Joel Embiid is waving. The crowd at Wells Fargo Center in Philadelphia is roaring on a Friday night, in the twilight of a triple-overtime thriller against the Oklahoma City Thunder. In the effort to defend Embiid, the most dexterous seven-foot post player the NBA has seen since Shaquille O’Neal, Thunder big man Steven Adams has fouled out. Embiid is smiling while waving goodbye to Adams, but he is doing it while facing the crowd and, probably more importantly, in clear view of the cameras. Rarely has a player ever exercised his understanding of how often he is being watched and shared as much as Embiid does.
This wave, like a million micro-movements he performs throughout the game—and this game is on ESPN, and everyone is tweeting about it—has Embiid flashing his unusually ironic self-awareness of celebrity in professional basketball. At 23 and as a Cameroonian immigrant to America since the age of 16, Embiid is showing a fresh generation of superstars a new way to be—and it has more to do with putting on tongue-in-cheek, one-frame gestures the likes of which you’d see in a sitcom theme song than it has to do with over-trodden sports clichés. This is never more apparent than against the Thunder, when Embiid’s goofy asides stand in contrast to Russell Westbrook’s typically effervescent snarling routine between plays, a naked display of his sporting alphaism.

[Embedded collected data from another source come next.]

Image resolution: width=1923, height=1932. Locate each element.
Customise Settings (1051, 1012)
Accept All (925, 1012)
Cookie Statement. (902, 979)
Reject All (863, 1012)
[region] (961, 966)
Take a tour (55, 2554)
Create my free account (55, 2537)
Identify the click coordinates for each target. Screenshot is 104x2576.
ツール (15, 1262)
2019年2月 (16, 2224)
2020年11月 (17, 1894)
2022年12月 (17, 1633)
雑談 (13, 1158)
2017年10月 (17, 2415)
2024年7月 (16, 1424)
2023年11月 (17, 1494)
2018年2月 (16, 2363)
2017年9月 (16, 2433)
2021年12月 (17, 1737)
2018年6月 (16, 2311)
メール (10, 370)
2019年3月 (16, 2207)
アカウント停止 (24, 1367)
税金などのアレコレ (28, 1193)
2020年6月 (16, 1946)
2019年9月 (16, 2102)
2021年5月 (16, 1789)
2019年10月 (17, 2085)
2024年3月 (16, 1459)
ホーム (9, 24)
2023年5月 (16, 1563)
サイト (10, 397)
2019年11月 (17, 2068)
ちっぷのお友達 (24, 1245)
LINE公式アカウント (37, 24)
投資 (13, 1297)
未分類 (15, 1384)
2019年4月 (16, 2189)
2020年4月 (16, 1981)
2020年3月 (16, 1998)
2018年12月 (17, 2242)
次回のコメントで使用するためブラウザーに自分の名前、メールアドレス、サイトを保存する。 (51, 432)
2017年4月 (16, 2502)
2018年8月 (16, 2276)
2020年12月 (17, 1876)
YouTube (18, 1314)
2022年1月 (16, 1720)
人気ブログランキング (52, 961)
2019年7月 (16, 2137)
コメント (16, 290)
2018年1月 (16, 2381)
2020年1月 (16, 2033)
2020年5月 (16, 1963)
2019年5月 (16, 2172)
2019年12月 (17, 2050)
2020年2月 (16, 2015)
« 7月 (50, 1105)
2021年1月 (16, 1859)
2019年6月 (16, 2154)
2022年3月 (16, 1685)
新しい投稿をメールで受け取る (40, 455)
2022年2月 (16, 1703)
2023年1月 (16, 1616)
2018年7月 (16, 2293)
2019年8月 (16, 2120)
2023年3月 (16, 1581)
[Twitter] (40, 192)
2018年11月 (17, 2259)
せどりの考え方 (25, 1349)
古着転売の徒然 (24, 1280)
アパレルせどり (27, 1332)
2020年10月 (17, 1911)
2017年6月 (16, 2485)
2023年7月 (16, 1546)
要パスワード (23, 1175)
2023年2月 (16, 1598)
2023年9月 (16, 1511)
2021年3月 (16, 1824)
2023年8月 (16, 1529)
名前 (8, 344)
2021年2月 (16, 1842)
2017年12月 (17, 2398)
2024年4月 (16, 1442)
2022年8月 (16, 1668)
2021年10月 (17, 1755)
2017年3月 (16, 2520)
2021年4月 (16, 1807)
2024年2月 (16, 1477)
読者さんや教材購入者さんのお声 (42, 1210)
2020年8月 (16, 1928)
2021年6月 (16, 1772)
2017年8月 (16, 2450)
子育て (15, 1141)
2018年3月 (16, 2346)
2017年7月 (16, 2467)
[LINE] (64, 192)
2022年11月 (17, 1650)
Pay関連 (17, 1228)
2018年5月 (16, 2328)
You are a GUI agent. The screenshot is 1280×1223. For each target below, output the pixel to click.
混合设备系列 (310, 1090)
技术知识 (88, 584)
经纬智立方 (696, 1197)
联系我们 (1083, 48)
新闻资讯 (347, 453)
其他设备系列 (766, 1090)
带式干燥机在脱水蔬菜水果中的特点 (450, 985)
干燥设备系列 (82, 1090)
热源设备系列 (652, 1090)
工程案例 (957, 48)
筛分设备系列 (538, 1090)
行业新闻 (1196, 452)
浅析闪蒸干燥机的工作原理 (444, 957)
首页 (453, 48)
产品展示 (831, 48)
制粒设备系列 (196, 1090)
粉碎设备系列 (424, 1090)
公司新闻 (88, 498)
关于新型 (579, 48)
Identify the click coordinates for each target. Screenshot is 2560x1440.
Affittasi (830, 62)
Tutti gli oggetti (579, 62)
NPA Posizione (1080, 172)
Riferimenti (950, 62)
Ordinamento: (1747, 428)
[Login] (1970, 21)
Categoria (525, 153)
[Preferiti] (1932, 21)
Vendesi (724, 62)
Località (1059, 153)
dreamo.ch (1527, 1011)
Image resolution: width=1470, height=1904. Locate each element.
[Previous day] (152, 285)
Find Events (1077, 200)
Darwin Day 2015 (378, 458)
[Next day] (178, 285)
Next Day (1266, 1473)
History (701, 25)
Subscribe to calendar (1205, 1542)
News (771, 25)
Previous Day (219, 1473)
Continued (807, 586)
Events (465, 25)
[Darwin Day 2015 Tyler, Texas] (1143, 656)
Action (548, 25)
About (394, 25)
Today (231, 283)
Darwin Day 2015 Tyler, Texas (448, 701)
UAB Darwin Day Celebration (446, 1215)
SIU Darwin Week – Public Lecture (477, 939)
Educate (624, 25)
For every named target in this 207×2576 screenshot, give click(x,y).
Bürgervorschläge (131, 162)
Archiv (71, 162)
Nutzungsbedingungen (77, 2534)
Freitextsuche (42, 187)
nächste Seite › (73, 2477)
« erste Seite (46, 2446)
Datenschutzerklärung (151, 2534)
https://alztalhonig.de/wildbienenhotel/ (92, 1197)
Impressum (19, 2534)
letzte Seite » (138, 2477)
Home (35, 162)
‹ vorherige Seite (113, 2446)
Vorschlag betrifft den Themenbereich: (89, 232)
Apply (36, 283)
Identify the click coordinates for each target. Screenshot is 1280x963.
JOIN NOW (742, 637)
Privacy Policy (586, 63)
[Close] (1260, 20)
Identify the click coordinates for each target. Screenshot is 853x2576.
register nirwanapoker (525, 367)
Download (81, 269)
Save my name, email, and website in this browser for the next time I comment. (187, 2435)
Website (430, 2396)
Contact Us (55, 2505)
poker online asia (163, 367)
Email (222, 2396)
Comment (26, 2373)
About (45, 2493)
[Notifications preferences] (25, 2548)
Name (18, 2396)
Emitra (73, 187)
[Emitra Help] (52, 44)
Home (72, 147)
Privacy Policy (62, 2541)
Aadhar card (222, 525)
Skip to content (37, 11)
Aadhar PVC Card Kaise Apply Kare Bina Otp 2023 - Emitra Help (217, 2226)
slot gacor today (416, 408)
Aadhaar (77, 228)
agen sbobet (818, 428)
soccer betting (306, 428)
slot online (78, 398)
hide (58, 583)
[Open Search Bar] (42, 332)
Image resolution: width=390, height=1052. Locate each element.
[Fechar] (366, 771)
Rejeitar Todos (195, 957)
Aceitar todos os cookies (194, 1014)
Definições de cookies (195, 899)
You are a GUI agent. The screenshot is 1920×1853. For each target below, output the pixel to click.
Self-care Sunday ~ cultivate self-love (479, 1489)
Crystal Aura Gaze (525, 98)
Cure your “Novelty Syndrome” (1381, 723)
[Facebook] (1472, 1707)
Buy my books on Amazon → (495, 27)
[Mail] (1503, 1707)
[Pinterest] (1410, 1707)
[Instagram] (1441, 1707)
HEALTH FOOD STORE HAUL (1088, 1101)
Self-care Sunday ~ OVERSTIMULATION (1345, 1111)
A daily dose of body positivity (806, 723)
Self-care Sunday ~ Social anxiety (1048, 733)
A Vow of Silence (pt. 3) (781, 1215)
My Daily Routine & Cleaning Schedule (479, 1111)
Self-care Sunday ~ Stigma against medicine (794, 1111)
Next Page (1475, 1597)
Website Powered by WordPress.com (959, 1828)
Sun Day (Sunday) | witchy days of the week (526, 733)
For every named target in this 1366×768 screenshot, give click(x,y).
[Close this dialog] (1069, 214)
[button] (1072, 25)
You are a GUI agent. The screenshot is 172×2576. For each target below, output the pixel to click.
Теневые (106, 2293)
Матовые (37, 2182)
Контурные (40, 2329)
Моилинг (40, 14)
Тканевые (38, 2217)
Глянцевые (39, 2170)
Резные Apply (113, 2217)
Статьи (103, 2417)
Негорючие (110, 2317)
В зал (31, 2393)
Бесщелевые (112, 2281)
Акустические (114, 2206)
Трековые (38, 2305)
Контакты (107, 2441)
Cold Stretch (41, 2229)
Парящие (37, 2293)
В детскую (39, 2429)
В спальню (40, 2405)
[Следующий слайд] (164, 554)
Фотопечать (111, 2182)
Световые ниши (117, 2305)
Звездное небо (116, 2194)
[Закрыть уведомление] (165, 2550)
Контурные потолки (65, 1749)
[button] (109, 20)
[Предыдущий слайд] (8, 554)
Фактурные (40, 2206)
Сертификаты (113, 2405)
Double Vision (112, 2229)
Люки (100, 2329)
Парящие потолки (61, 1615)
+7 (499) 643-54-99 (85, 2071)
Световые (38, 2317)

That Embiid is, within his narrative of himself, the very best: this seems peripheral to the story he is telling us, almost a non-consideration. That he has risen from a country where nearly half the population lives below the poverty line seems a sidelined element of his chronicle, too. It comes up when he’s pushed on it, like when it’s suggested to him by reporters that his on-court trolling might result in someone wanting to fight him. “I’m 7’2” and I’m a big dude, so I don’t think you want to try me. And I’m African too,” Embiid said when pressed to this line on Sportscenter. In addition to irking Adams and Westbrook in the heated contest against the Thunder, Embiid also drew the ire of Carmelo Anthony after a tense post-up possession that ended with words exchanged face to face.
There’s little precedent for the sort of disruption Embiid is bringing to the league’s celebrity constellations. Seldom has an up-and-comer been so flippant about league etiquette, so rude in his arrival. A student of both the game and the fame that comes with it, Embiid is not interested in prolonging traditions of generational deference, but breaking them. His is a punk-rock ascendancy, bored with the confines that his forebears have set for him. For fans of his 76ers and of the league in general, the performance of this mindset produces a drug-like sense of liberation. Embiid feels more free than the legends he’s meant to emulate.
Embiid’s focus on both unbeatable basketball skill and the ability to spiritually assassinate his opponents with mythos and insults has one true contemporary parallel: Draymond Green. Green has never had quite the proclivity to take over a contest with isolation scoring that Embiid has already shown (best exemplified by his 46-point performance in a win over the Lakers in November), but Green does everything else at an All-NBA level, and his competitive streak is more full and human than most can handle. The man who reduced Paul Pierce to a deserted prom date with his words, last season, sees a likeness in Embiid. After trash-talking each other relentlessly throughout a game in November, Green said “I love that dude” of Embiid, later tweeting that he looks forward to playing against him for years to come.
The beating heart of basketball’s best team of the century, Green has established a strategic and emotional blueprint for how to put the rest of the league on watch, and Embiid looks poised to eclipse it. In a recent interview with ESPN’s Ramona Shelburne, Embiid revealed the depth to which he’s studied not just how to play basketball, but also how to manage the spectacle of personality that comes with playing it as well as he does, on such a high stage. "People love you at the beginning," Embiid told Shelburne. "But at some point they're gonna start hating you. LeBron. Russell Westbrook. All the superstars. Even Steph. He's so likable. He does nothing wrong, but some people still hate him. It just comes with the nature of it. I've seen it… I feel like I'm about to go through it. I think it's coming. People always want something new.”
Embiid looks into his future and sees both the range of what he’ll need to do as a player and what he’ll need to do as a human—the amount of masks people will expect him to wear, the trials they’ll want to put his personality through. By being so studious and so many steps ahead, putting on airs that no one expected, he is so far putting us, and the NBA, through these trials instead. He is making us ask questions about how our idols are supposed to behave. He sees set pieces before his peers do, and before the audience does either. He makes everyone react to his strange mix of intimidation and levity before he has to react to anything himself. The well-known aspirational, rags-to-riches stories of internationally famous athletes and their excellence are are within him, but they are shelves beneath what Embiid is showing us as he entertains us in new ways.